Nessa perspectiva, poderia haver esforço para alinhar a “eficiência e necessidades chinesas de acesso a insumos para seu continuado crescimento econômico”, com a nossa capacidade de “promover o diálogo entre diferentes culturas”[1], bem como procurar soluções comuns para problemas compartilhados entre países em desenvolvimento, enquanto se busca a geração de benefícios mútuos.
Nesse sentido, inicialmente, no que diz respeito às relações com a China, caberia definição clara de nossos objetivos de inserção internacional, que não poderiam se resumir a “reagir” a propostas chinesas de “cinturão e rota das sedas”. Para a continuação de uma “estratégia da parceria”, cabe pensar, por exemplo, em uma “trilha” brasileira.
No momento, a China está expandindo seus interesses, em busca de acesso a recursos naturais e novos mercados na África e América Latina, onde, conforme mencionado acima, tem encontrado incentivos e resistências.
Daí, na perspectiva sugerida, a “soft power” brasileira, no sentido da facilidade de “negociação cultural” e a identificação de interesses compartilhados, com vistas à prosperidade de todas as partes, poderiam, gradativamente, vir a configurar mais uma vertente da “estratégia da parceria” que se pretende estabelecer entre o Brasil e a China.
O objetivo seria manter um fluxo de livre comércio e intercâmbio de ideias, facilitando a integração de mercados e a convivência entre diferentes formas de governança.
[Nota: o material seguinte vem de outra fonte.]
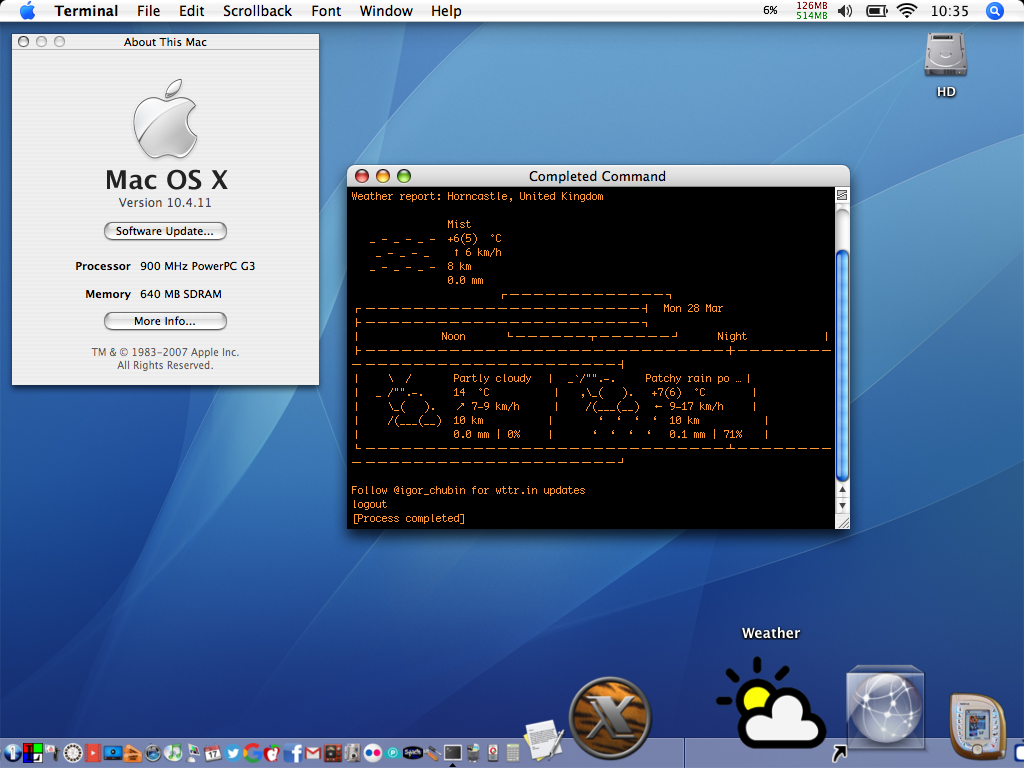
Task: Launch iTunes from the Dock
Action: coord(173,752)
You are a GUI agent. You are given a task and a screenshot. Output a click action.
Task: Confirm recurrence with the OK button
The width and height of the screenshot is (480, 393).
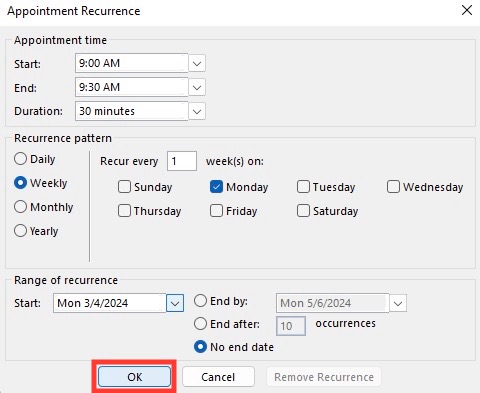134,377
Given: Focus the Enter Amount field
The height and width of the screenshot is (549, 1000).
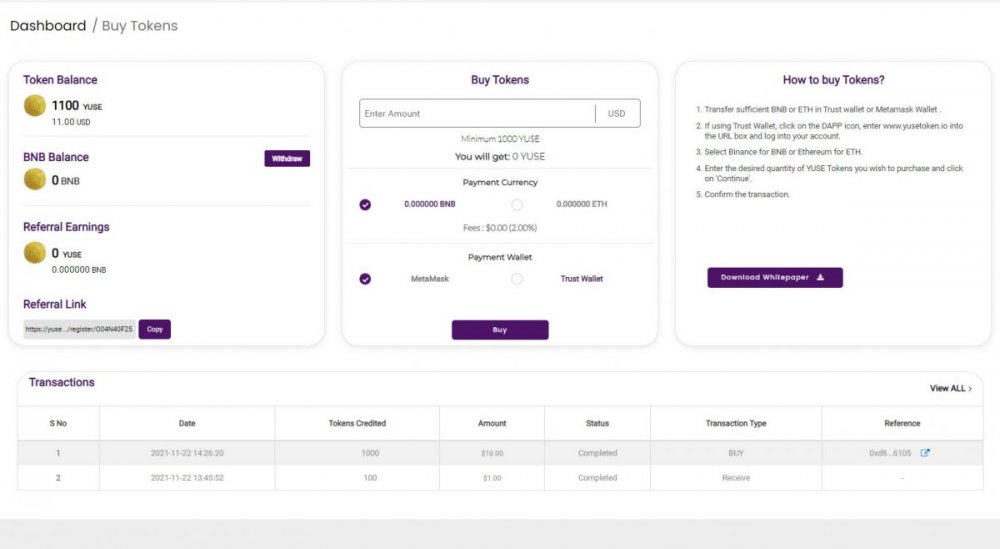Looking at the screenshot, I should (x=476, y=114).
Assim, a parceria sino-brasileira almejaria novos “networks” de integração de cooperação (“conectividade” para empregar o termo preferido por Pequim) entre os países a serem “conectados pelo cinturão e rota chineses” e por eventual “trilha” brasileira.
Caberia, no entanto, introduzir conceito dinâmico, como o da “prosperidade compartilhada” para consolidar no Atlântico Sul uma região de paz, estabilidade, democracia e desenvolvimento. Esta parte do mundo se apresenta como uma imensa fonte de oportunidades, não apenas para o Brasil, mas para todos os países que o margeiam.
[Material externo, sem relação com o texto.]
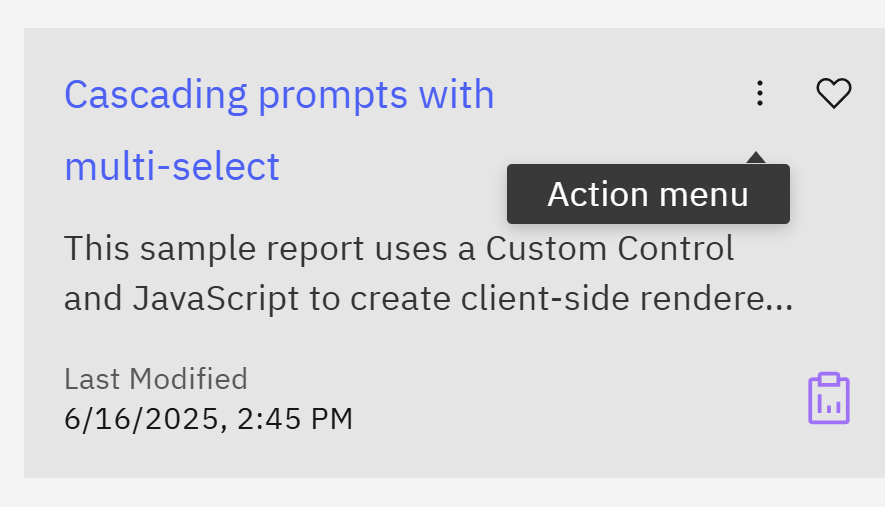Expand the vertical ellipsis overflow menu
This screenshot has width=885, height=507.
click(760, 94)
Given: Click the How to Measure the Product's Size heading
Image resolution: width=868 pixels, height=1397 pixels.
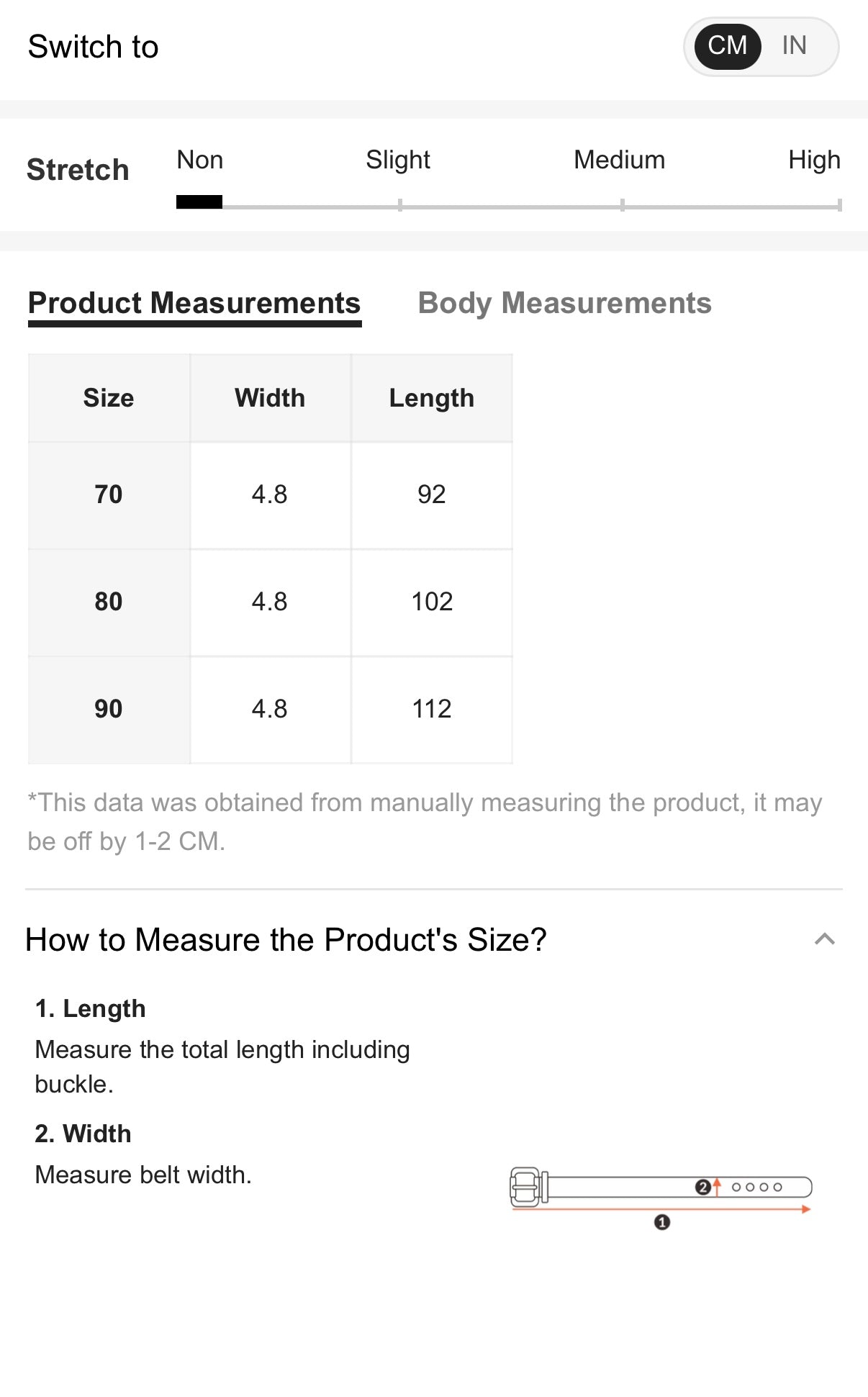Looking at the screenshot, I should coord(286,939).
Nossa capacidade de transformar essas oportunidades em benefícios concretos depende da coordenação cada vez mais estreita com os demais países da região.
Nesse contexto, seria de grande importância para a “trilha” brasileira um “Corredor Bioceânico”, que ligasse áreas de produção agrícola no Brasil, por ferrovia, ao Porto de Chancay, no Peru. O investimento chinês, por exemplo, neste projeto teria especial valor, de forma a facilitar o escoamento de nossa produção de commodities, que é grande parte do comércio que temos com a China, bem como baratearia essa produção.
De retorno ao imaginário antecipado pelo dirigente chinês, seu artigo aqui publicado afirma, também, que “No mundo de hoje, transformações de escala nunca vista em um século estão ocorrendo em um ritmo acelerado, e novos desafios e mudanças continuam surgindo. Diz um ditado chinês: "Em corrida de barcos, vencem aqueles que remam com força; em regata de veleiros, ganham aqueles que ousam avançar sob vela cheia." China e Brasil, dois grandes países em desenvolvimento nos hemisférios leste e oeste e membros importantes do Brics, devem se unir mais estreitamente, ousar ser pioneiros e caçadores de ondas, e juntos abrir novas rotas de navegação que levam a um futuro mais belo que os povos dos dois países e a humanidade merecem.”
- Em conclusão, talvez fosse um fato mais realista – sempre na lógica de Deng Xiaoping - simplificar a proposta do Presidente Xi, que visaria a uma evolução da suposta “parceria estratégica” atual para uma “parceria estratégica global”, com capivaras fofas, caçadores de ondas, por apenas “velas cheias” que, no idioma codificado que empregamos no “beach-tennis” em Copacabana, signifique apenas rumo a um “tamo junto”.
[1] Vide “Manifesto Antropófago”, de Oswald de Andrade, em 1928, que nos indica o caminho brasileiro de aceitar o que nos é estranho sem deixar de transformá-lo em algo mais próximo de nossa personalidade nacional.